▶ [Excerpt]:
Most of the LSGFs identified in this study are “young”, as only 1,673 of 5,525 LSGFs (30.28%) were shared by at least two of the four categories of ciliates, and 196 LSGFs (3.55%) possessing at least one representative taxon from all four categories (Fig 2). The lack of broadly ciliate-conserved LSGFs may represent a bias in the data type (i.e., transcriptome versus genome) or it may reflect a prevalence of gene loss. Disentangling these possibilities is challenging as most major clades of ciliates lack a well-annotated sequenced genome, and transcriptomic data tend to present a single life history stage (i.e., vegetative growth) for most species. This disparity is reflected in our data, as we detect a greater number of larger LSGFs in species with sequenced somatic genomes (Fig 1, S2 Table).

To evaluate the influence of data type (genome vs. transcriptomes), we further categorized patterns of LSGF size and membership at the class taxonomic rank. Here, classes with at least a single whole genome representative (Heterotrichea, Oligohymenophorea, Spirotrichea) tend to possess the greatest diversity of LSGFs (Fig 2 & S2 Fig in S1 File), with Spirotrichea (2,476) > Oligohymenophorea (2,020) > Heterotrichea (1,767). The imbalance in the number of annotated somatic genomes is strongest in the Oligohymenophorea (8/11 taxa with whole genomes), compared to the Spirotrichea (3/14) and Heterotrichrea (1/13). The imbalance in species with complete genome data in the Oligohymenophorea does impact the estimates of LSGF, which are generally greater in number and distinct from closely-related taxa with only transcriptomic representation (Fig 1). Despite the low representation of somatic genomes across the ciliate phylogeny, the mean LSGF sizes of the classes comprising the NEF clade are relatively small (Colpodea: 2.115, Oligohymenophorea: 2.186, Nassophorea: 1.957; S2 Table). Additionally, comparisons of mean and median LSGF size among related lineages in the NEF clade with (Oligohymenophorea) and without whole genome representation (Colpodea and Nassophorea) show no clear impact on LSGF size based on data-type (i.e., annotated whole genomes versus solely transcriptomic; p = 0.923, Kruskall-Wallis H-test). However, the inclusion of genomic datasets is more pronounced among the classes in the EF clade (Armophorea: 2.374, Litostomatea: 2.518, Spirotrichea: 1.793; S2 Table), where annotated somatic genomes are present solely in the Spirotrichea (Euplotes, Oxytricha and Stylonychia).

▶ [Problem statement]:
Answer from the excerpt on ciliate LSGFs:
(a) What percentage of the 5,525 LSGFs were shared by at least two of the four ciliate categories?
(b) In which class is the imbalance in annotated somatic genomes strongest, and how many of its taxa have whole genomes?
(c) Which genera supply the annotated somatic genomes in the Spirotrichea?

▶ [Data below]:
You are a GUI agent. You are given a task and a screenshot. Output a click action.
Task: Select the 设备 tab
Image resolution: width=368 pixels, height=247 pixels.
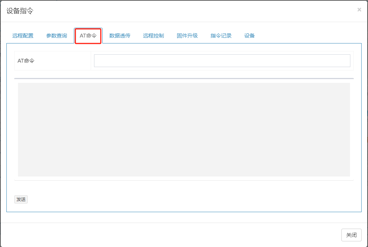(249, 36)
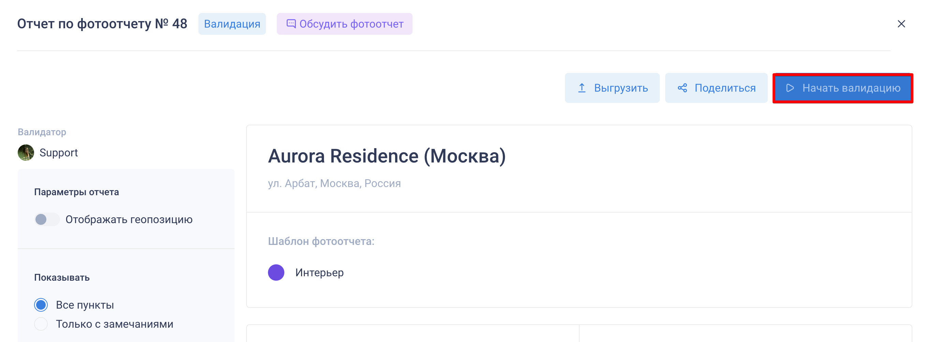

▶ [Exercise response]:
(a) 30.28% (1,673 of 5,525)
(b) Oligohymenophorea, with 8 of 11 taxa
(c) Euplotes, Oxytricha and Stylonychia